Ancora una volta Papa Francesco apre un metodo ascetico e pedagogico con una sola frase: la terapia del sorriso. Potrebbe essere interpretata dai sommi teologi e dai cervelloni tritati dentro le teorie scritte in inglese e ricamate su libroni dall’alto profilo col sarcasmo più che col sorriso.
Papa Francesco, pastore, vuole arrivare al popolo, alle pecore che sono felicemente nel “recinto” ma soprattutto alla altre, quelle disperse, disorientate, distrutte o sedotte dai nuovi lupi travestiti dalle tecniche ultramoderne. Questa è la sua priorità.
Chi sta tra la gente, normale o no, ha notato che per mille motivi nessuno ha più coraggio, tempo o voglia di sorridere. È troppo rischioso. Chi sorride di questi tempi è almeno superficiale e ipocrita. Invece il Papa, che tutto è tranne superficiale e ipocrita, ne ha fatto un suo postulato pastorale e lo vuole vedere applicato da coloro che stanno con lui.
Da qualche tempo, con mia meraviglia, ho visto che sugli scaffali più in evidenza delle grandi librerie, vi sono parecchie opere che parlano di felicità. Credo cha la felicità e il sorriso possano viaggiare in coppia.
Cito solo, per comodità, tre testi molto popolari e semplici, ma totalmente dedicate al tema. “La felicità e altre piccole cose di assoluta importanza” di Haim Shapira; “Il grande libro della felicità” a cura di Ginevra Belli e “Serenity. Aforismi sulla serenità” a cura di Francesca Pozzi.
Non sono andato a scomodare psicologi o teologi. Ma la semplicità che racchiudono questi volumetti è favolosa. Esplicito usando alcune riflessioni di un mio amico prete, don Pellegrino. “Sì, è banale iniziare col dire che viviamo in un momento di crisi, banale, ma reale. Ormai non si parla d’altro: crisi economica, crisi politica, crisi energetica, crisi industriale, crisi morale, crisi matrimoniale, crisi idrica”.
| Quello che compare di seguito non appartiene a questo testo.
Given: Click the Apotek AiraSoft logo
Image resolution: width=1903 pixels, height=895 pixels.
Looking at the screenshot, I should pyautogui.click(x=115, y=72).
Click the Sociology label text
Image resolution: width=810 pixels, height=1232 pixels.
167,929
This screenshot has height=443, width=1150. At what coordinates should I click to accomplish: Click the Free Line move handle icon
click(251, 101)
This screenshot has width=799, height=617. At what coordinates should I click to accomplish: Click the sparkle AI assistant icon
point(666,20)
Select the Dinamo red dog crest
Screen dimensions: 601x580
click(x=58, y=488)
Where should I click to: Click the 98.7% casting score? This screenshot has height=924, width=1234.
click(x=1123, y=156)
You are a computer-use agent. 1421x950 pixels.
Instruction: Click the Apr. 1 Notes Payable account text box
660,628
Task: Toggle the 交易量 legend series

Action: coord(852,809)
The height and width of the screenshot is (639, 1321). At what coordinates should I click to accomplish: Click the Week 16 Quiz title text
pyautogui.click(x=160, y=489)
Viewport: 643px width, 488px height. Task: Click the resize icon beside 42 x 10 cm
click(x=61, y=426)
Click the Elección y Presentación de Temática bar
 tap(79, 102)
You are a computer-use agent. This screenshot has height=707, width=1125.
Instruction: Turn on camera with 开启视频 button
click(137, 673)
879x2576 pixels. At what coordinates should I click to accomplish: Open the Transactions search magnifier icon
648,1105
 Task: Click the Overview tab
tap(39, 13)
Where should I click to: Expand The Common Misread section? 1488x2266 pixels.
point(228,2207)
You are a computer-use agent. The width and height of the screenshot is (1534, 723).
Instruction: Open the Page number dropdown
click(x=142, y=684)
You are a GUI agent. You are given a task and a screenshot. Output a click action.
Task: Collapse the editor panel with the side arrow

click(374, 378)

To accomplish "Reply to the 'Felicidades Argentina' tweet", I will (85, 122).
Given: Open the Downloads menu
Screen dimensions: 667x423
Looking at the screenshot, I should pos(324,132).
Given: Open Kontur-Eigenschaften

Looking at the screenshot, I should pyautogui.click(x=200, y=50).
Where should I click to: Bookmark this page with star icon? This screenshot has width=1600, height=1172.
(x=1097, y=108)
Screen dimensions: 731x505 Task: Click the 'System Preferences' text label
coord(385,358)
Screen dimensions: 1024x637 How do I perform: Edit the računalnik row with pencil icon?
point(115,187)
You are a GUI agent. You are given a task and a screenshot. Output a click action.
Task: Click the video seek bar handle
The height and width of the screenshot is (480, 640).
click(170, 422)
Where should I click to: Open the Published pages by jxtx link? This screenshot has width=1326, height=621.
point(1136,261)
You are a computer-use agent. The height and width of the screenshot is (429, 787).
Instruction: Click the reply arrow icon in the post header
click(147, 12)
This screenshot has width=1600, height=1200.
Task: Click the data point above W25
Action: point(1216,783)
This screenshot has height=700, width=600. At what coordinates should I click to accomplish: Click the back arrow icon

Di una sola crisi non si parla: della crisi dei sorrisi. Quante mascelle grintose, quanti musi ingrugniti, duri, facce di traverso come la torre di Pisa. Siamo nel mondo dei non ridenti, in una società povera di letizia, a cominciare proprio dall’Italia: la nazione più triste d’Europa.
Qualcuno sostiene che il 70% degli italiani è ammalato di scontentezza. E dove non si ride, manca un ingrediente fondamentale della nostra umanizzazione. Perché ridere è segno di maturità. Ridere è da buoni. Ridere è da liberi. Ridere è da civili.
Finisco con una frase di Benigni: “Vorrei tanto essere un clown perché è l’espressione più alta del benefattore”.